▸ Directions
If a line holds the word "Type", copy it from the entries.

Given data Block Start

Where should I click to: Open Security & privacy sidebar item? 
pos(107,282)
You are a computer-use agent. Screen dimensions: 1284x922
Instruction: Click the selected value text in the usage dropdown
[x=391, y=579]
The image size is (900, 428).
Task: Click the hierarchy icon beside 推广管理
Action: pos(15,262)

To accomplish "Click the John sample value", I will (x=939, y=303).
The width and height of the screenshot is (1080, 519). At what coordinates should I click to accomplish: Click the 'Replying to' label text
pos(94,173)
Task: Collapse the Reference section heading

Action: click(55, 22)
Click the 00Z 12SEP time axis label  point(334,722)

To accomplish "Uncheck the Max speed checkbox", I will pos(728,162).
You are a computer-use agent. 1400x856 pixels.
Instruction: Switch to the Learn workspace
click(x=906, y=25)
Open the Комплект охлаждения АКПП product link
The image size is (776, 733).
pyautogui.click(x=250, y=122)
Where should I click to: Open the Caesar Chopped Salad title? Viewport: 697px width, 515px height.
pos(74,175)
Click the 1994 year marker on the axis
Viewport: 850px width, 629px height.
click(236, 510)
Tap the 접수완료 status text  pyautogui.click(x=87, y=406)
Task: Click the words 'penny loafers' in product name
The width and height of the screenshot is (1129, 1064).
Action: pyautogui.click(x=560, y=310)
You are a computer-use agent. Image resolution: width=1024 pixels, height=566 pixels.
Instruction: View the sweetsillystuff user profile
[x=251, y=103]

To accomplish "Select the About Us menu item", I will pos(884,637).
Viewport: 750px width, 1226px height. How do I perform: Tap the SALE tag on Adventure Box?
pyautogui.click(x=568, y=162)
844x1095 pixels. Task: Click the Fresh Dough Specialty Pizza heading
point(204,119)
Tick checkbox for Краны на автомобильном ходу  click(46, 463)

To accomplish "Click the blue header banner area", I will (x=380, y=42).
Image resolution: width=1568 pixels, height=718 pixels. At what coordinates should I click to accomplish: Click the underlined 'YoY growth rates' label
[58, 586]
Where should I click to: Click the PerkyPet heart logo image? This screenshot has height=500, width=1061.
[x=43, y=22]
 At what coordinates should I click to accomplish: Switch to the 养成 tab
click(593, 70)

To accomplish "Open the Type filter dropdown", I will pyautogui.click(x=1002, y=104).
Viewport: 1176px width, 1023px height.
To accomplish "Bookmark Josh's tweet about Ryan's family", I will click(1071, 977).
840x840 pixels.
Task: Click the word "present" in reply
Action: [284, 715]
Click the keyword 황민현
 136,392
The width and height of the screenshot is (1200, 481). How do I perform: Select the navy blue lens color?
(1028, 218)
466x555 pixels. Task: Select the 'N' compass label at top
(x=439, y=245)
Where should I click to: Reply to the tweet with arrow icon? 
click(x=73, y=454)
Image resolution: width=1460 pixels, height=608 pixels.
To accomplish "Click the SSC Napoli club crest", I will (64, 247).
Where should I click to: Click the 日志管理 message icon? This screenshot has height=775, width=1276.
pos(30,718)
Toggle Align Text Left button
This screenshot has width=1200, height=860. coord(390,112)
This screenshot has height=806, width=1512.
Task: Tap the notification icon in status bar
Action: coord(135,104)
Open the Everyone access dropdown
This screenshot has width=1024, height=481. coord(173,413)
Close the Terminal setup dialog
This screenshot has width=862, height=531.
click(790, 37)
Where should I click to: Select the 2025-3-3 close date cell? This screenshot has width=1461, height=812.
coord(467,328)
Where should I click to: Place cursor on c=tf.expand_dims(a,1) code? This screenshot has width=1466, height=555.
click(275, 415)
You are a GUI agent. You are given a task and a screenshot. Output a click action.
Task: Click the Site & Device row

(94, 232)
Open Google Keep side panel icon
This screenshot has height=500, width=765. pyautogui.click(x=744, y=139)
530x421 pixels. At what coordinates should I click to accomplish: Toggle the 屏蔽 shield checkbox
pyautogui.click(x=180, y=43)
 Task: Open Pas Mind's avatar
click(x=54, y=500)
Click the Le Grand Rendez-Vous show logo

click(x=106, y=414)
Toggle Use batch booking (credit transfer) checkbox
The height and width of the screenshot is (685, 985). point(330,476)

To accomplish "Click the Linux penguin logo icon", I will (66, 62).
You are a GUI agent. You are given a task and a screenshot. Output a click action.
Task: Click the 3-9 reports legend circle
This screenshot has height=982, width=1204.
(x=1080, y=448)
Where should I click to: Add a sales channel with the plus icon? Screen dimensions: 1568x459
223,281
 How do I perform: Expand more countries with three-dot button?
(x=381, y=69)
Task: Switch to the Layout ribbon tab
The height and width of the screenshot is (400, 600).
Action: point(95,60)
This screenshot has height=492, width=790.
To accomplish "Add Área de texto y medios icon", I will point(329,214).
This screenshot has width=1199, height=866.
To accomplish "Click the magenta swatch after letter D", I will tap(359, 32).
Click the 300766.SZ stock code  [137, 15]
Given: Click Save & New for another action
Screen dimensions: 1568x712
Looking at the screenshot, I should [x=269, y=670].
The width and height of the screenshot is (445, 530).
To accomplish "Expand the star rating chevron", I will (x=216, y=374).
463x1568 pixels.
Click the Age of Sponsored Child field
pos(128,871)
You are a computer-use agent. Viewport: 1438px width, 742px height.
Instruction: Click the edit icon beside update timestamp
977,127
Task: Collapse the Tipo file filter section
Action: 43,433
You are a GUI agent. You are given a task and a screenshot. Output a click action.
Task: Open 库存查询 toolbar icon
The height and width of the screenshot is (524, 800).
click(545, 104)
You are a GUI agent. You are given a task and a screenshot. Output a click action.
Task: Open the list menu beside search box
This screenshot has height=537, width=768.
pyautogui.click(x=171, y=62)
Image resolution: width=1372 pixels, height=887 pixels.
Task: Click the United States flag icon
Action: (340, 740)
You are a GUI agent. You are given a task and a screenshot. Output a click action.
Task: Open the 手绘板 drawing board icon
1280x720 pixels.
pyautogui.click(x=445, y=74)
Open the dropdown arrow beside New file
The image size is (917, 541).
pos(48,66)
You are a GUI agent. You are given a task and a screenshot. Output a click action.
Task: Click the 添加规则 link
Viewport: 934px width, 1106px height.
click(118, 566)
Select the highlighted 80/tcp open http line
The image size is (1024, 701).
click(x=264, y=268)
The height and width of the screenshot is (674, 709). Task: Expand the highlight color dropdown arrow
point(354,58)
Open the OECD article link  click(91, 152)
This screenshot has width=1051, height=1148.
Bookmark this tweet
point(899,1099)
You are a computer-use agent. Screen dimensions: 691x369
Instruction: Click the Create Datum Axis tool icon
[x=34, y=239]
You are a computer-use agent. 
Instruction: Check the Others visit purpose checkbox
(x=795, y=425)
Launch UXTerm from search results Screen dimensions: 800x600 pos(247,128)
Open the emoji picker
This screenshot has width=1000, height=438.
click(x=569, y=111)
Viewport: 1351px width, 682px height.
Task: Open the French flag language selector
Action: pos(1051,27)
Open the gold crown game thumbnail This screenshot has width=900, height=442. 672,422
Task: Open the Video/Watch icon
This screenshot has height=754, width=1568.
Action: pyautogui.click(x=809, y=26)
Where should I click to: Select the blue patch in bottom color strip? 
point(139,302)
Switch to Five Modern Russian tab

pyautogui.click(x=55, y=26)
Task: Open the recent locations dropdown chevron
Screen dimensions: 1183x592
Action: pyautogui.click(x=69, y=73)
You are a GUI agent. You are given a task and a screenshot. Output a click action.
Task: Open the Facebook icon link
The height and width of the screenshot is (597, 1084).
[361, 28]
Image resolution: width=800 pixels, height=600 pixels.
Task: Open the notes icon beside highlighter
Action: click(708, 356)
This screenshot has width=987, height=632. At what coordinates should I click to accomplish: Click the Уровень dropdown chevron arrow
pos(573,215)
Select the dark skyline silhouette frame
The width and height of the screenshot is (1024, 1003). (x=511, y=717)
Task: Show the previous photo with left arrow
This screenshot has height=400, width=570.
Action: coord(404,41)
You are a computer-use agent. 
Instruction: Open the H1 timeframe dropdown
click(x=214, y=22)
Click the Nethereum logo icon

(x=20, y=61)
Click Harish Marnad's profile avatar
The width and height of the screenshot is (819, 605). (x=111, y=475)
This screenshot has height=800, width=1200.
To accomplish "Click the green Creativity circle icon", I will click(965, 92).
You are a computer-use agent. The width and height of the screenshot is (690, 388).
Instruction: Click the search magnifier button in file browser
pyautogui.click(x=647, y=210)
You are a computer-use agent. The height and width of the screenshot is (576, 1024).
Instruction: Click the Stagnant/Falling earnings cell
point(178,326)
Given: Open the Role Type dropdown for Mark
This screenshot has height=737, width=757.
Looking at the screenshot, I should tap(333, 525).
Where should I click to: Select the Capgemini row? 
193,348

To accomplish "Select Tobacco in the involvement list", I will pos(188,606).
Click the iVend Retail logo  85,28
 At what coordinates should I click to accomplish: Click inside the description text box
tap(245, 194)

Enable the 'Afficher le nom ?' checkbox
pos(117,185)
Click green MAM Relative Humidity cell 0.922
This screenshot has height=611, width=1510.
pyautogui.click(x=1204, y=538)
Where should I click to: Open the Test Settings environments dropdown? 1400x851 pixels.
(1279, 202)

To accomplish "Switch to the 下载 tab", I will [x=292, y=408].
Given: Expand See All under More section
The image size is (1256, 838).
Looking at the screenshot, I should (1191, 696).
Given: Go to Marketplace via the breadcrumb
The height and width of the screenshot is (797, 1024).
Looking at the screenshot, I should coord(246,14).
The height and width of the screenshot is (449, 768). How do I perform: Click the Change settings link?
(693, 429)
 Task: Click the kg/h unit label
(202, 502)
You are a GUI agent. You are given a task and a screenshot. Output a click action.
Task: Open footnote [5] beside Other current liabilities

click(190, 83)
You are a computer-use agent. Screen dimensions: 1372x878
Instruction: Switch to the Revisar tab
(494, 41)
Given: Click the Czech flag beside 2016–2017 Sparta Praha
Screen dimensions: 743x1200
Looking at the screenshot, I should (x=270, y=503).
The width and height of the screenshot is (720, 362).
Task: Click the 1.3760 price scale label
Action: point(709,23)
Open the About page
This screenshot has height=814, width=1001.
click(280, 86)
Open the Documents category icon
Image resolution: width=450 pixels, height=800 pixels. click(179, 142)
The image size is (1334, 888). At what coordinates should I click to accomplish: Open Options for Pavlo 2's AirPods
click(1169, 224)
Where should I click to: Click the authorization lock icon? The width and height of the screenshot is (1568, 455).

Given data Block End

▸ Answer to this task
To accomplish "Open the Type filter dropdown", I will pyautogui.click(x=1002, y=104).
Given: Open the Role Type dropdown for Mark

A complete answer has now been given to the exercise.